Jest taki fragment krajowej "17, gdzie o wypadek bardzo łatwo. To kręty, dwukilometrowy odcinek w połowie drogi między Zamościem a Tomaszowem Lubelskim. Wiosną ruszy jego przebudowa
Choć to Roztocze a nie Bieszczady to dwa kilometry "17” bardziej kojarzą się z tą drugą krainą. Droga prowadzi serpentyną przez las.
- Nie ma tygodnia bez wypadku, stłuczki czy samochodu w rowie. Wystarczy, że popada lekki deszczyk, a robi się bardzo ślisko. Chwila nieuwagi i nieszczęście gotowe. Pół biedy, kiedy auto wpadnie do rowu. Kierowcy często nawet tego nie zgłaszają. Wyciągają samochód i jadą dalej - mówi Janusz Bałabuch, wójt gminy Krynice.
- Już nawet nie chodzi o stan drogi, bo nie jest najgorszy. Zmorą są źle wyprofilowane zakręty, które dają się szczególnie we znaki zimą. Wprawdzie na tym odcinku jest ograniczenie do 40 km/h, ale wystarczy chwila zapomnienia, parę kilometrów na liczniku za dużo i nieszczęście gotowe - dodaje pan Jerzy, kierowca z Tomaszowa.
Pierwsza taka droga
Generalna Dyrekcja Dróg Krajowych i Autostrad w Lublinie postanowiła zrobić z tym porządek. - Rozpisaliśmy przetarg na przebudowę tego odcinka drogi.
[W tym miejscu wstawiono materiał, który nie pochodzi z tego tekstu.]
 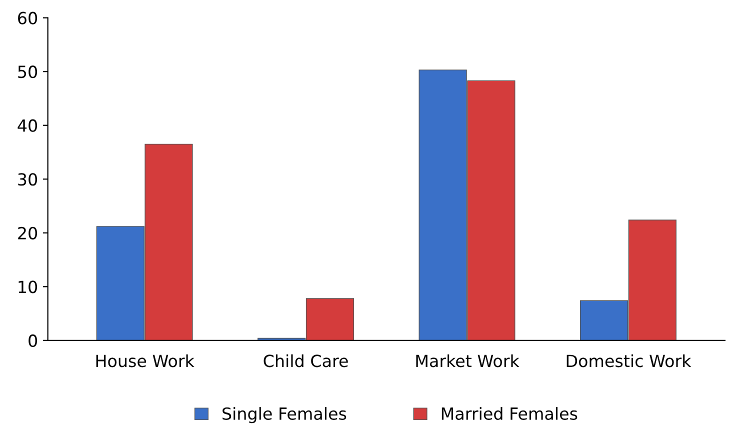 What do you see at coordinates (28, 72) in the screenshot?
I see `y-tick-label: 50` at bounding box center [28, 72].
Zakres rozbudowy obejmuje poszerzenie jezdni do standardu "dwa plus jeden”, czyli dwa pasy pod górę, jeden w dół - mówi Krzysztof Nalewajko, rzecznik GDDKiA w Lublinie. Pasy ruchu w przeciwnych kierunkach zostaną oddzielone tzw. barierą linową.
Będzie to najprawdopodobniej pierwsza droga w naszym regionie, gdzie takie zabezpieczenie będzie zamontowane. - Bariera zapobiegnie wypadaniu samochodów na zakrętach i ograniczy do minimum ryzyko zderzeń pojazdów jadących w przeciwnych kierunkach - tłumaczy Nalewajko.
To nie jedyne zmiany, które poprawią bezpieczeństwo. - Zakręty zostaną przebudowane w taki sposób, żeby poprawić ich geometrię - dodaje K. Nalewajko.
Dodatkowe remonty
Przy okazji drogowcy zmodernizują pobliskie skrzyżowanie z drogą powiatową. Będą dodatkowe pasy dla pojazdów skręcających w lewo. Przebudowane zostaną także zatoki autobusowe a nawierzchnia zostanie wzmocniona i przystosowana do ruchu 40-tonowych ciężarówek. Obecnie GDDKiA czeka na oferty od wykonawców.
- To miejsce cieszy się złą sławą. Wielokrotnie dochodziło tam do śmiertelnych wypadków. Szczególnie groźnie jest zimą. Ten odcinek biegnie przez las, więc jest często oblodzony, mimo że jeszcze kilkaset metrów wcześniej droga jest czarna - dodaje wójt Janusz Bałabuch.
Remont ma ruszyć wiosną. - Termin ukończenia prac to 31 sierpnia 2015 roku - kończy Krzysztof Nalewajko.